The Miami Marlins and Philadelphia Phillies were sidelined for a week by an outbreak on the Marlins, with the Phillies sitting out to ensure the outbreak had not spread to their team. The St. Louis Cardinals will be sidelined for at least two weeks, with no return date set and not much chance to play a full 60-game schedule.
"I think whether you get all the way to 60 or not, that's difficult at this point," MLB Commissioner Rob Manfred told the St. Louis Post-Dispatch on Monday. "I think it's possible for them to play enough games to be credible, to be a credible competitor in this season."
MLB has not determined how it would proceed if a team were hit by an outbreak in the postseason, but shutting down the postseason for a week might not be tenable for the other teams in the playoff field or for the league's television partners. On the other hand, a team advancing in the playoffs simply because its opponent was disqualified because of an outbreak might not be satisfactory.
"Now you're basically starting to talk about a 'Hunger Games' scenario," Grayson said.
The league had explored a bubble scenario for the entire season, with options to play only in Arizona; in Arizona and Texas; and in Arizona, Texas and Florida. Star players opposed the concept of isolating apart from their families for four months.

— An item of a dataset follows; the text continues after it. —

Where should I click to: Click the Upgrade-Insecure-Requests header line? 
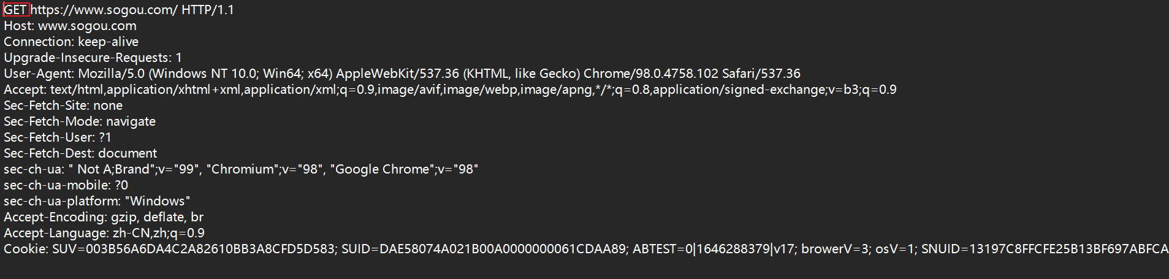[x=93, y=58]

A postseason bubble would last for no more than one month, with players free to leave as soon as their teams were eliminated.
A bubble cannot eliminate the risk of a player contracting the virus, but it can reduce it. Dr. Zach Binney, an epidemiologist at Emory University, said he would recommend that teams quarantine for three days before entering the bubble. At that point, players could enter the bubble and the postseason could start but with no off-field contact with players on other teams for another four days.
"If an outbreak happens, it stays restricted to that team," Binney said. "If that team has to get knocked out of the playoffs, so be it. But at least that way you can say there's probably very little risk of it transmitting to another team, because baseball is a socially distant sport."
The Phillies took the field against the Marlins on a day that four Marlins players already had tested positive. No Phillies players were infected.
Binney said a week of quarantine before play would be preferred but said his plan took into account the increased injury risk of shutting teams down for a week, then starting up again. Three days of quarantine and four days of no off-field contact between teams would be a reasonable compromise.
"Then you're a week into the process of the teams being segregated from the greater community," he said. "It's possible something could come up on day eight, nine or 10, but it's pretty unlikely. So I would say, at that point, you could go to normal bubble protocol: Assume everybody is in and has not brought the virus with them."
Los Angeles Angels manager Joe Maddon said he would be open to considering the merits of a warm-weather World Series in years beyond this one. He said he would consider the bubble for this year, and this year only.
"We can't be turned into a made-for-TV reality game," he said. "You're not going to get the performances you're looking for, and I think there's going to be a lot of interest lost. We need to get back to the fans. For right now, I'll take any kind of experimentation, so we can learn from that. This is the right time to do it.
"In the long run, we need the fans to be successful, to be the national pastime."